**Aim of the task**
Check each line of the entries below for the string "computer"; copy every line where it appears.

**Dataset excerpts**
☆ ☆ ☆ ☆ ☆ ☆ ☆

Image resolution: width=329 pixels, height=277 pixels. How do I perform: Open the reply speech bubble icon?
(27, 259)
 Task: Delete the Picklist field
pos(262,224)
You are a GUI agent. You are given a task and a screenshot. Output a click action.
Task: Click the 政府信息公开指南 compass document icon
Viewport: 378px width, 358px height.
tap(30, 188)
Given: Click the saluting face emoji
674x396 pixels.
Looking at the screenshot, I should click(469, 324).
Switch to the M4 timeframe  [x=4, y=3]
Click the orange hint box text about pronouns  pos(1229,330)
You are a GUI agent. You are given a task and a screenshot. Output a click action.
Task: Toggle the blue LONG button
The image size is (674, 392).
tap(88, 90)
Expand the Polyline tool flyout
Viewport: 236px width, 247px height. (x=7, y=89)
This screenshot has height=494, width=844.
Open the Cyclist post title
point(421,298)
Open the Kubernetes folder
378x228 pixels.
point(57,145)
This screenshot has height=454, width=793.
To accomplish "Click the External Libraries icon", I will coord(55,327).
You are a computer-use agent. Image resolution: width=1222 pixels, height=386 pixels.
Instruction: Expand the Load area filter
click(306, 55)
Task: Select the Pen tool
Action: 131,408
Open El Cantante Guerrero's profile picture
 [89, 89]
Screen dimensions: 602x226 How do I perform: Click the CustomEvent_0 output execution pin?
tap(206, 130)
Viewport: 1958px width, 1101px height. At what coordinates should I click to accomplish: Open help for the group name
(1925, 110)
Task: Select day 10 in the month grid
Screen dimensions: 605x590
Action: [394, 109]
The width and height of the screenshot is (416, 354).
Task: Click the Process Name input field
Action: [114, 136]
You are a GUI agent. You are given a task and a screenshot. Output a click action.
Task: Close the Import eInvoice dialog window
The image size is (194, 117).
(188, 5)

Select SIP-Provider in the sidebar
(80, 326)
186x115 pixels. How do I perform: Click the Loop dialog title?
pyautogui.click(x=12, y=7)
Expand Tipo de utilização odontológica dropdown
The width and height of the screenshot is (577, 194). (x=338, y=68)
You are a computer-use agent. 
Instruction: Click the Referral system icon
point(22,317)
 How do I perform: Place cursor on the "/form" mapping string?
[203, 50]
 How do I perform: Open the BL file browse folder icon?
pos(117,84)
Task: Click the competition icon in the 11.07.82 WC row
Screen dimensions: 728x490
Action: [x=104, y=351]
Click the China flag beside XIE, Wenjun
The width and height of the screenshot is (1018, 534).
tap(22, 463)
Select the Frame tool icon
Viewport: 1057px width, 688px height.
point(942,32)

☆ ☆ ☆ ☆ ☆ ☆ ☆

**Answer to the exercise**
You are a computer-use agent. Image resolution: width=1222 pixels, height=386 pixels.
You are a computer-use agent. 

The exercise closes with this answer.